A customer's perspective

Inconsistent service experience

Although many participants said their interactions with Council were good or satisfactory, there were others who reported bad or inconsistent experiences. These were variously attributed to conflicting information or advice, repetition, being passed around, response times or attitude of staff.

Navigating bureaucracy

Many participants stated that their interactions with specific Council departments were bureaucratic or confusing. Because processes, timeframes and responsibilities are not always clear, many customers make additional calls or visits to Council to seek help or clarification.

Unequal knowledge

Many customers stated that they feel an unequal dynamic when dealing with Council. They feel ill-equipped to resolve disputes with Council as the information they require to present their argument is not accessible, or they feel they need to be experts in order to successfully represent themselves.

Role of Council

Overall, participants had mixed understandings and views on the role of Council: what it can and can’t do, how it is structured and organised, and its responsibilities. Not knowing which agency or level of government to go to, or having misplaced expectations of Council results in mistrust and frustration.

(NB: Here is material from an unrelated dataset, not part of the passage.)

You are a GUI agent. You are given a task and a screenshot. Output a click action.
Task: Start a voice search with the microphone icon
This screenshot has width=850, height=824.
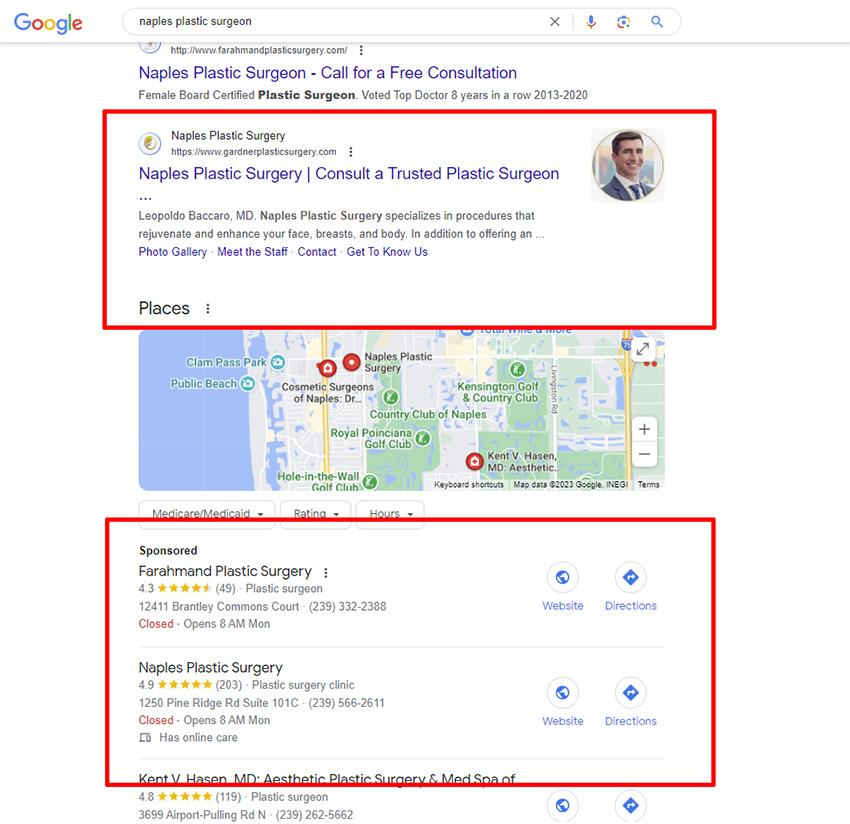pyautogui.click(x=591, y=21)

Consultation and follow up

Some participants expressed a sense of inadequate consultation, proactive engagement, and failure to follow-up on matters relevant to individuals or the community. Participants often accepted Council outcomes and decisions, but felt they had not been informed of these, and that they had to chase matters themselves.

Convenience and reliability

Participants were surprisingly varied in their channel and interaction preferences, but key themes were convenience and trusted contacts as a reliable source of information over Council sources. Some customers opt for the medium of contact that has provided the best outcome for them in the past, rather than the one they prefer.

Sustainability and support

Preservation and sustainability of the local environment, character, green spaces, streetscapes and heritage is important to people in Boroondara. Participants felt strongly that Council needed to do more to protect and maintain these aspects of the area, and better support sustainable waste practices by both Council and the community.


In spite of it being their local government, many participants feel disconnected from Council or discouraged from participating. Many spoke in adversarial terms about their interactions and none expressed any particular pride or affinity for Council, even where they believe it does well. Council is not a big part of people’s lives, nor do they feel significant to Council.